Source information -

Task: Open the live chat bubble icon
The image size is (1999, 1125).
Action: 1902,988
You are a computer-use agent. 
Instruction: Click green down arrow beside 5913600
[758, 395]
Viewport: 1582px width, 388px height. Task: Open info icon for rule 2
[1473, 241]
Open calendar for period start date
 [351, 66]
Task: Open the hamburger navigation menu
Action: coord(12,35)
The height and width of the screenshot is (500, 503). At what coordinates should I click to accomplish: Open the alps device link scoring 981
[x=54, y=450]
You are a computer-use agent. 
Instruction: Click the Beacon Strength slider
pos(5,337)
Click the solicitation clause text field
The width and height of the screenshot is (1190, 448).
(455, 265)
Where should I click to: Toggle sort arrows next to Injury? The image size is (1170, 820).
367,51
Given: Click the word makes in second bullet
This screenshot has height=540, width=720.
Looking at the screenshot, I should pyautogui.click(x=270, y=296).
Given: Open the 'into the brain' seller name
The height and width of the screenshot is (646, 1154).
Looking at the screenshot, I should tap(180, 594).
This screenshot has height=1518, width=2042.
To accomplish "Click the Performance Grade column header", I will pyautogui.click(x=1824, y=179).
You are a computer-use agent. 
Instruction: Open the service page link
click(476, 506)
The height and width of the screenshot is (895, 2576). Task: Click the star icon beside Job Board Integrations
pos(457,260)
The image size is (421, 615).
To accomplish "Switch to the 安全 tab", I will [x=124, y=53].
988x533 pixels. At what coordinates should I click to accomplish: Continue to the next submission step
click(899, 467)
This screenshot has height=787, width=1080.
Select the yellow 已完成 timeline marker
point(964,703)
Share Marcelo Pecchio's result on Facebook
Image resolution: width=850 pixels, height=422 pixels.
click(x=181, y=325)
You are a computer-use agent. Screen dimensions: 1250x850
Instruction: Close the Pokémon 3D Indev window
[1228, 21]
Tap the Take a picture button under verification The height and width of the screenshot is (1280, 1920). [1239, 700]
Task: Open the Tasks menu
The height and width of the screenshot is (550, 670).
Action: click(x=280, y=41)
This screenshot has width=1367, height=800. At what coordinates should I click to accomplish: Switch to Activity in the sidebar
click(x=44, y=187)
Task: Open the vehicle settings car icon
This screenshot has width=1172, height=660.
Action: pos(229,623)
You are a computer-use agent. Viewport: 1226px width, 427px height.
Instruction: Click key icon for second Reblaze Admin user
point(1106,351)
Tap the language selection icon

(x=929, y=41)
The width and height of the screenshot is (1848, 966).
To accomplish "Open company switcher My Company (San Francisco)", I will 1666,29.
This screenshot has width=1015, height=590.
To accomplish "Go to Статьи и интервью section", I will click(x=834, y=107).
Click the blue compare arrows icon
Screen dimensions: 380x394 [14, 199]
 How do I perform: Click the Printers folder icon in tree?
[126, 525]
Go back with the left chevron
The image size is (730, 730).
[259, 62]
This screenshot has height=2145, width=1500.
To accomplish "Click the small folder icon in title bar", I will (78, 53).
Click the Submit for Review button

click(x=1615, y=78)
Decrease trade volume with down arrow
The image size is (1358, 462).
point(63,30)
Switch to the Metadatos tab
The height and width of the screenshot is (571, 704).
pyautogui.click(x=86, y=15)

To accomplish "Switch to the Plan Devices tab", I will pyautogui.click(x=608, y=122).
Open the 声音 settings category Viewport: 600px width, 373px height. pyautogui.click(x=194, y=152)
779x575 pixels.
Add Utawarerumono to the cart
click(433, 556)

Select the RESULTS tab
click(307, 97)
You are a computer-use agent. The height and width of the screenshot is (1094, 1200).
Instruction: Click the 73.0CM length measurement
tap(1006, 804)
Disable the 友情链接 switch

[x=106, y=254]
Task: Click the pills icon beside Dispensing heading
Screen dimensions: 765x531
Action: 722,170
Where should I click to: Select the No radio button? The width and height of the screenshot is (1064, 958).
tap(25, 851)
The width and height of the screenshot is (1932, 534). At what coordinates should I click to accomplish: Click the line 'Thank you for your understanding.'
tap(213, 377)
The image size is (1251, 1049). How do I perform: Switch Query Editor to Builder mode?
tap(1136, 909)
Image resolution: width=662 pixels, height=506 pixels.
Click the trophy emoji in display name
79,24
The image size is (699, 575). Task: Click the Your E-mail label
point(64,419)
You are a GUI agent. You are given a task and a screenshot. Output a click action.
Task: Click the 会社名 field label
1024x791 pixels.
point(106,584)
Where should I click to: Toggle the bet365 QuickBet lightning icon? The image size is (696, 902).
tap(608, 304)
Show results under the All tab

What to produce - Reproduce the data shown above exactly.

Result below -
Task: Open the live chat bubble icon
The image size is (1999, 1125).
Action: 1902,988
You are a computer-use agent. 
Instruction: Click green down arrow beside 5913600
[758, 395]
Viewport: 1582px width, 388px height. Task: Open info icon for rule 2
[1473, 241]
Open calendar for period start date
 [351, 66]
Task: Open the hamburger navigation menu
Action: coord(12,35)
The height and width of the screenshot is (500, 503). At what coordinates should I click to accomplish: Open the alps device link scoring 981
[x=54, y=450]
You are a computer-use agent. 
Instruction: Click the Beacon Strength slider
pos(5,337)
Click the solicitation clause text field
The width and height of the screenshot is (1190, 448).
(455, 265)
Where should I click to: Toggle sort arrows next to Injury? The image size is (1170, 820).
367,51
Given: Click the word makes in second bullet
This screenshot has height=540, width=720.
Looking at the screenshot, I should pyautogui.click(x=270, y=296).
Given: Open the 'into the brain' seller name
The height and width of the screenshot is (646, 1154).
Looking at the screenshot, I should tap(180, 594).
This screenshot has height=1518, width=2042.
To accomplish "Click the Performance Grade column header", I will pyautogui.click(x=1824, y=179).
You are a computer-use agent. 
Instruction: Open the service page link
click(476, 506)
The height and width of the screenshot is (895, 2576). Task: Click the star icon beside Job Board Integrations
pos(457,260)
The image size is (421, 615).
To accomplish "Switch to the 安全 tab", I will [x=124, y=53].
988x533 pixels. At what coordinates should I click to accomplish: Continue to the next submission step
click(899, 467)
This screenshot has height=787, width=1080.
Select the yellow 已完成 timeline marker
point(964,703)
Share Marcelo Pecchio's result on Facebook
Image resolution: width=850 pixels, height=422 pixels.
click(x=181, y=325)
You are a computer-use agent. Screen dimensions: 1250x850
Instruction: Close the Pokémon 3D Indev window
[1228, 21]
Tap the Take a picture button under verification The height and width of the screenshot is (1280, 1920). [1239, 700]
Task: Open the Tasks menu
The height and width of the screenshot is (550, 670).
Action: click(x=280, y=41)
This screenshot has width=1367, height=800. At what coordinates should I click to accomplish: Switch to Activity in the sidebar
click(x=44, y=187)
Task: Open the vehicle settings car icon
This screenshot has width=1172, height=660.
Action: pos(229,623)
You are a computer-use agent. Viewport: 1226px width, 427px height.
Instruction: Click key icon for second Reblaze Admin user
point(1106,351)
Tap the language selection icon

(x=929, y=41)
The width and height of the screenshot is (1848, 966).
To accomplish "Open company switcher My Company (San Francisco)", I will 1666,29.
This screenshot has width=1015, height=590.
To accomplish "Go to Статьи и интервью section", I will click(x=834, y=107).
Click the blue compare arrows icon
Screen dimensions: 380x394 [14, 199]
 How do I perform: Click the Printers folder icon in tree?
[126, 525]
Go back with the left chevron
The image size is (730, 730).
[259, 62]
This screenshot has height=2145, width=1500.
To accomplish "Click the small folder icon in title bar", I will (78, 53).
Click the Submit for Review button

click(x=1615, y=78)
Decrease trade volume with down arrow
The image size is (1358, 462).
point(63,30)
Switch to the Metadatos tab
The height and width of the screenshot is (571, 704).
pyautogui.click(x=86, y=15)

To accomplish "Switch to the Plan Devices tab", I will pyautogui.click(x=608, y=122).
Open the 声音 settings category Viewport: 600px width, 373px height. pyautogui.click(x=194, y=152)
779x575 pixels.
Add Utawarerumono to the cart
click(433, 556)

Select the RESULTS tab
click(307, 97)
You are a computer-use agent. The height and width of the screenshot is (1094, 1200).
Instruction: Click the 73.0CM length measurement
tap(1006, 804)
Disable the 友情链接 switch

[x=106, y=254]
Task: Click the pills icon beside Dispensing heading
Screen dimensions: 765x531
Action: 722,170
Where should I click to: Select the No radio button? The width and height of the screenshot is (1064, 958).
tap(25, 851)
The width and height of the screenshot is (1932, 534). At what coordinates should I click to accomplish: Click the line 'Thank you for your understanding.'
tap(213, 377)
The image size is (1251, 1049). How do I perform: Switch Query Editor to Builder mode?
tap(1136, 909)
Image resolution: width=662 pixels, height=506 pixels.
Click the trophy emoji in display name
79,24
The image size is (699, 575). Task: Click the Your E-mail label
point(64,419)
You are a GUI agent. You are given a task and a screenshot. Output a click action.
Task: Click the 会社名 field label
1024x791 pixels.
point(106,584)
Where should I click to: Toggle the bet365 QuickBet lightning icon? The image size is (696, 902).
tap(608, 304)
Show results under the All tab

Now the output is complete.